### WHAT YOU SHOULD DO
I would like every line of the records below that contains the word "width" copied.

Collected data
--- START ---

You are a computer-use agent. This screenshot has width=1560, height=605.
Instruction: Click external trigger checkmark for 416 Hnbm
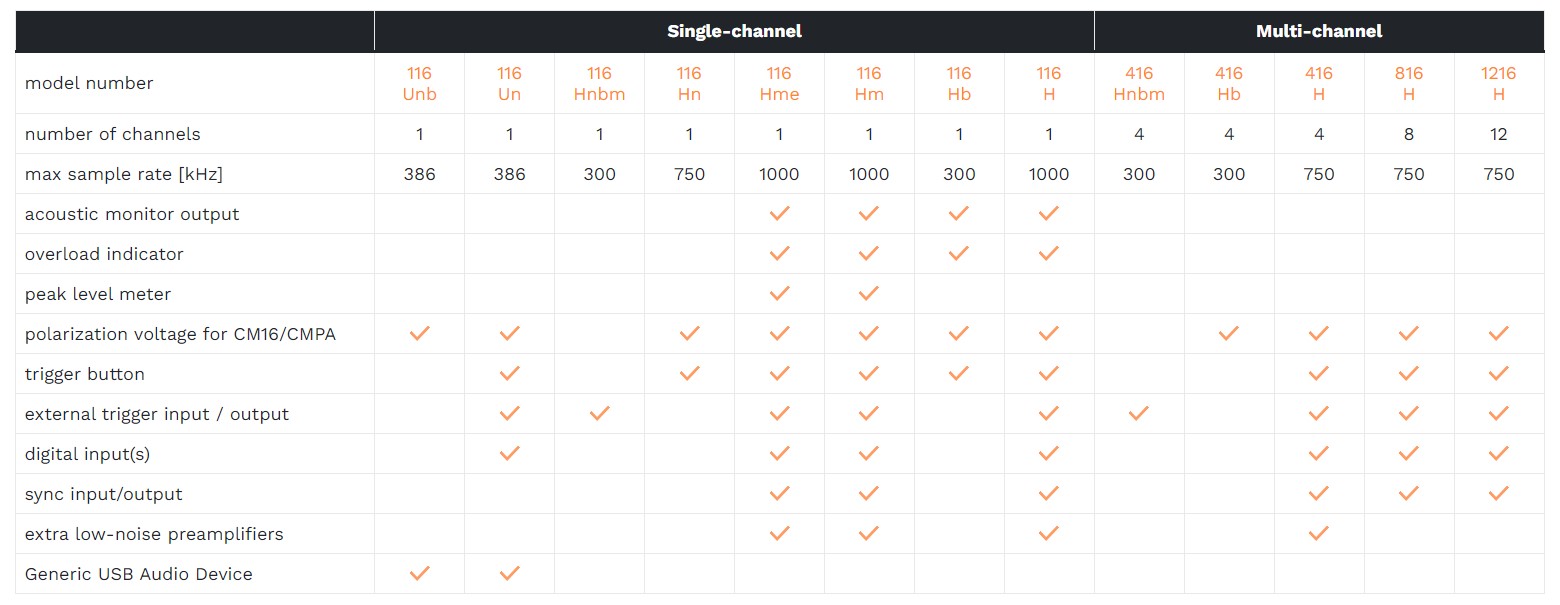(1139, 413)
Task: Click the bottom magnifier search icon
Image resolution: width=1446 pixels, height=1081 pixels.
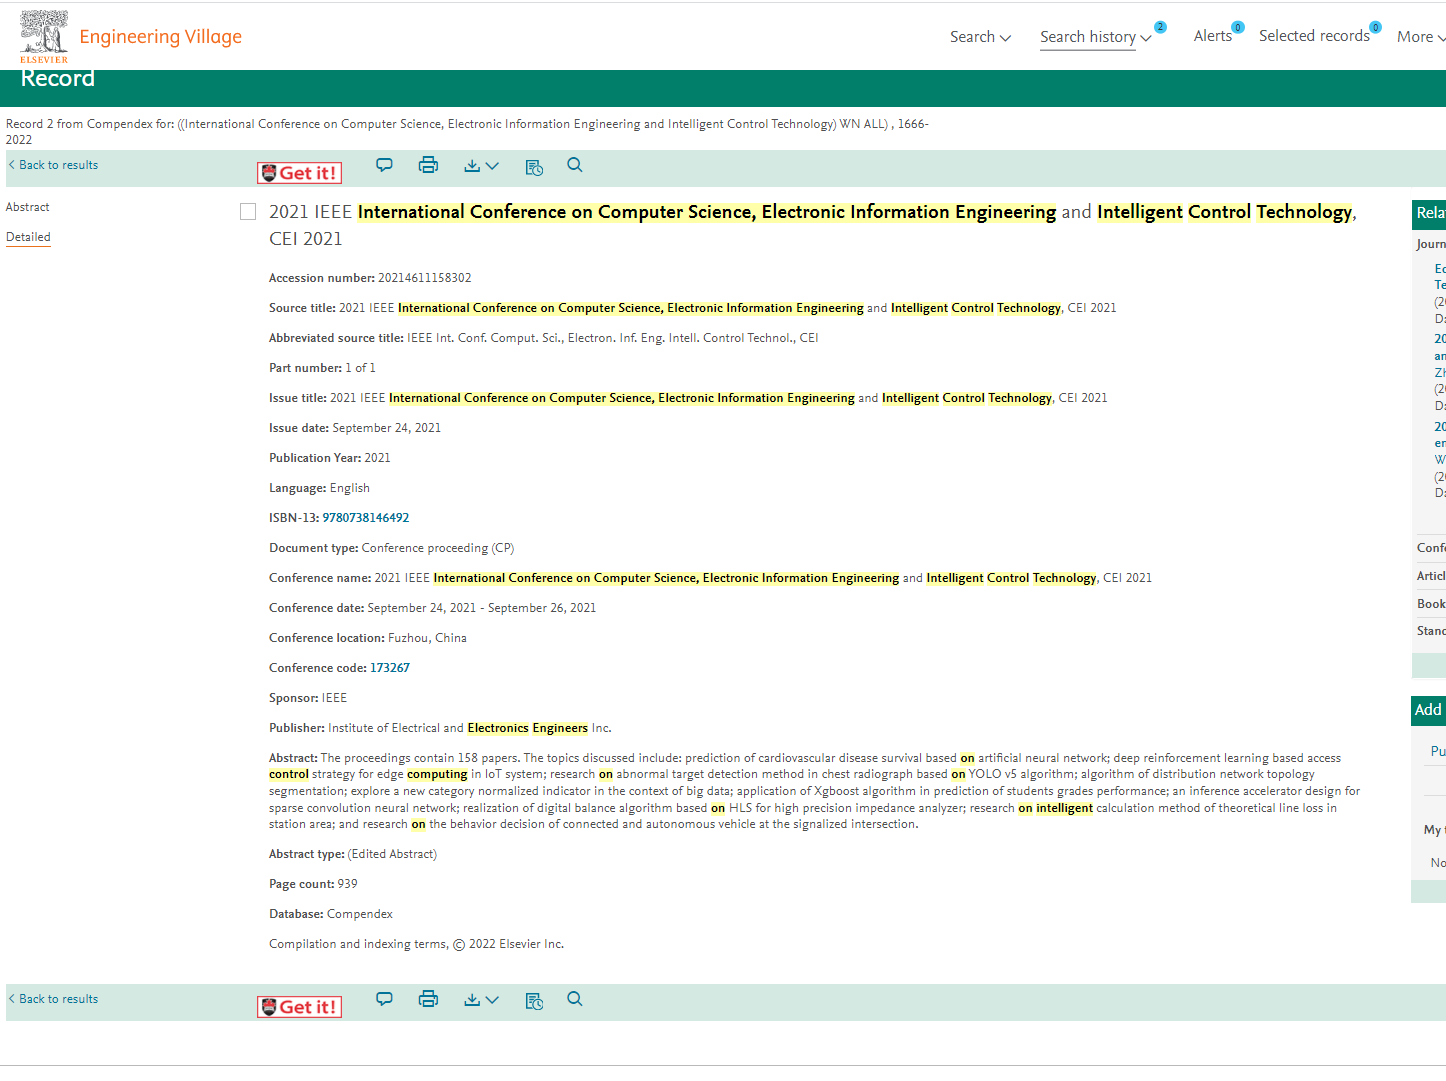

--- END ---

### YOUR RESPONSE
You are a computer-use agent. This screenshot has width=1560, height=605.
Image resolution: width=1446 pixels, height=1081 pixels.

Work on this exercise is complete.